Turns out these three highly educated individuals were trying to convince my friend that it was physically impossible to put on muscle once you pass fifty years of age. They told him that it had something to do with his hormone levels and lack of testosterone.

No wonder he was discouraged!

Thankfully, in no way is any of this true. Here's a great example for you to consider.

In a research trial conducted on people who were over 50 years old and had chronic renal insufficiency (real bad kidneys) researchers explored the idea that resistance training could counteract the low protein diets that these people had to be on because of their medical condition.

On average these subject were eating under 0.3 grams of protein per pound of body weight. To put that into perspective, a 180 pound man would be eating about 50 grams of protein per day! For 12 weeks!

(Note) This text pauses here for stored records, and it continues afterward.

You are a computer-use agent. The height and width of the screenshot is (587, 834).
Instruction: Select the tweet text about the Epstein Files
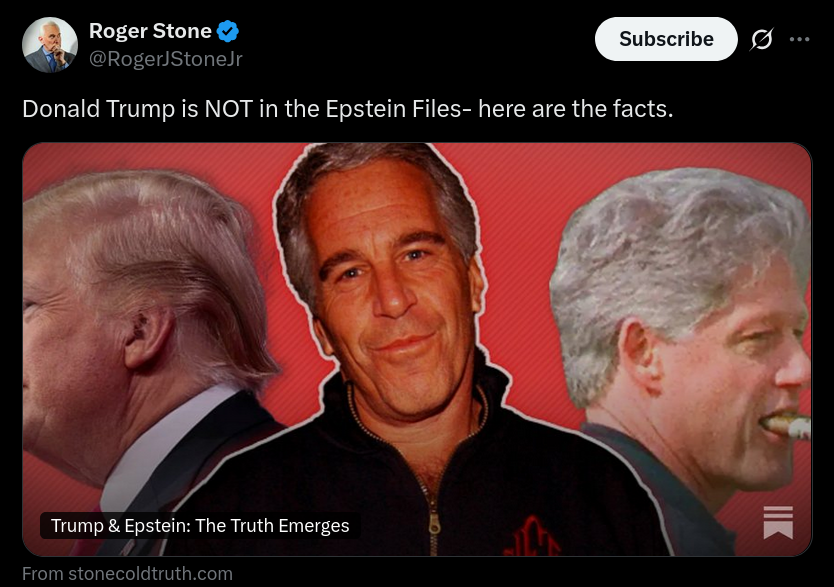348,108
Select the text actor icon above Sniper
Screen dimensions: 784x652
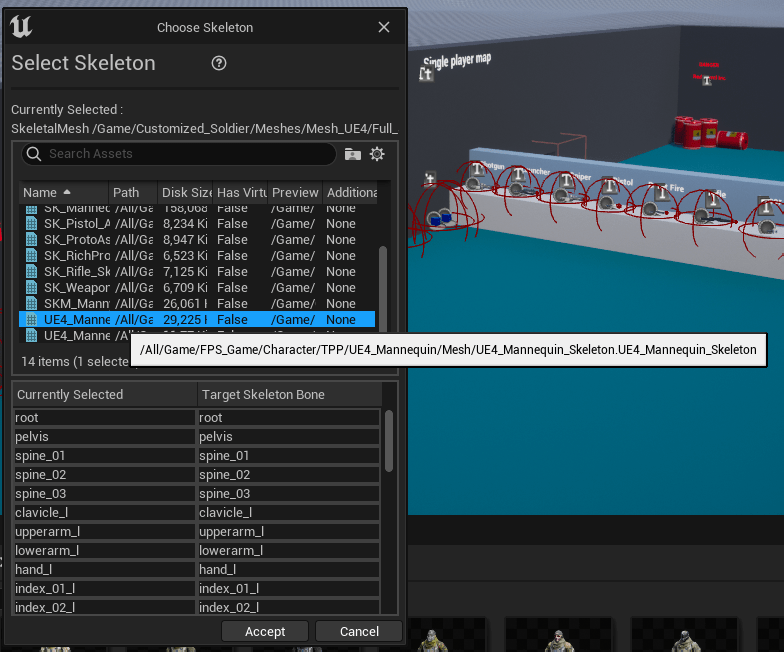[x=566, y=181]
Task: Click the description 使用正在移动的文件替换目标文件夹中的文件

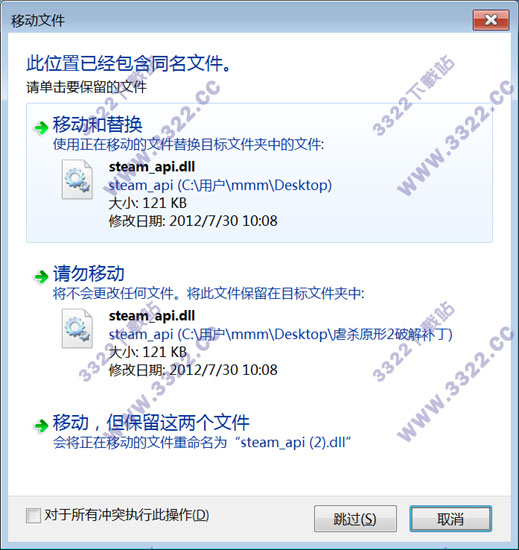Action: 188,145
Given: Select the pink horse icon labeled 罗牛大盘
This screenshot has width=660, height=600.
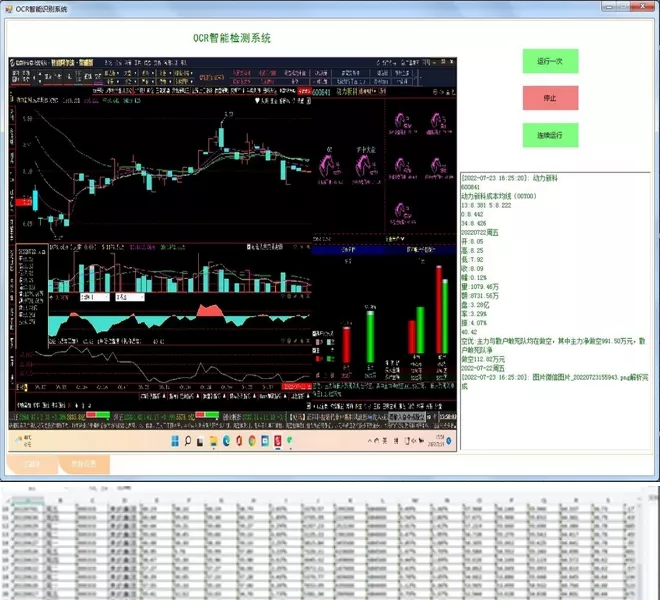Looking at the screenshot, I should 365,165.
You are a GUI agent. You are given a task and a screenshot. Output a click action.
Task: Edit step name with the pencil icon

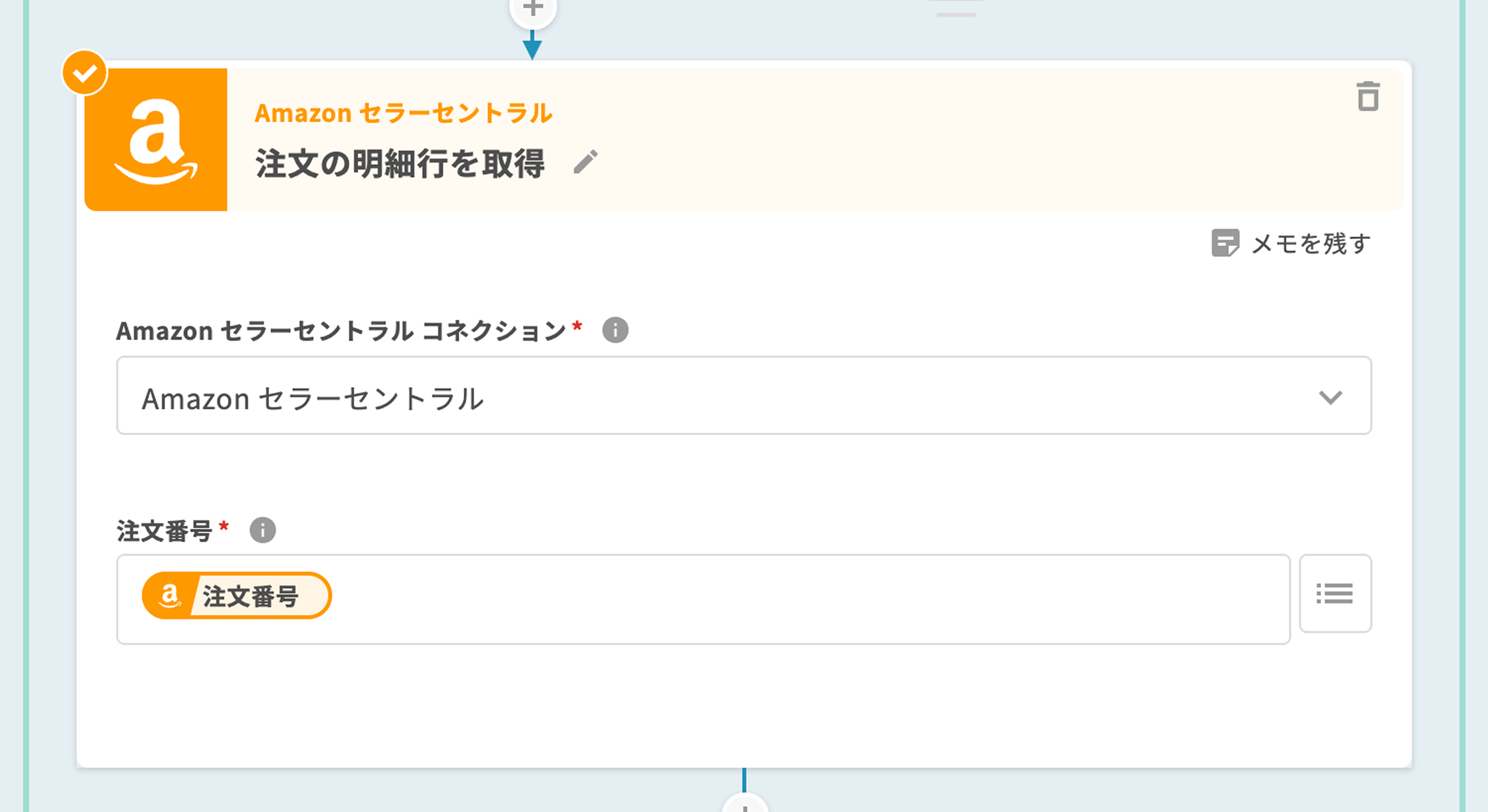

So what the researchers were thinking was 'since these people were on such low protein diets, for extended periods of time, muscle loss is definitely a risk. However, maybe if we made them weight train, we could prevent this from happening'.

Sounds like a good idea to me.

At the end of the study, the subject working out 3 times per week maintained there body weight, while the group that was not lifting weights lost about 7 pounds.

The group lifting weights also saw increases in muscle strength and muscle size. While the group not weight training lost some muscle and a little bit of strength.

This study is a great example of people over 50 actually gaining muscle size as a result of resistance training. And, they didnt even have to follow some crazy high protein diet to do it!

This research shows that you can be over 50 and still build a significant amount of muscle with relatively low protein intakes (the amount you get from your food in the average north american diet) as long as you are lifting weights.

When it comes to muscle - Use it or lose it. That's the bottom line. There is no truth to the saying that you can't build muscle over a certain age. People in their 70's can build muscle with weight training.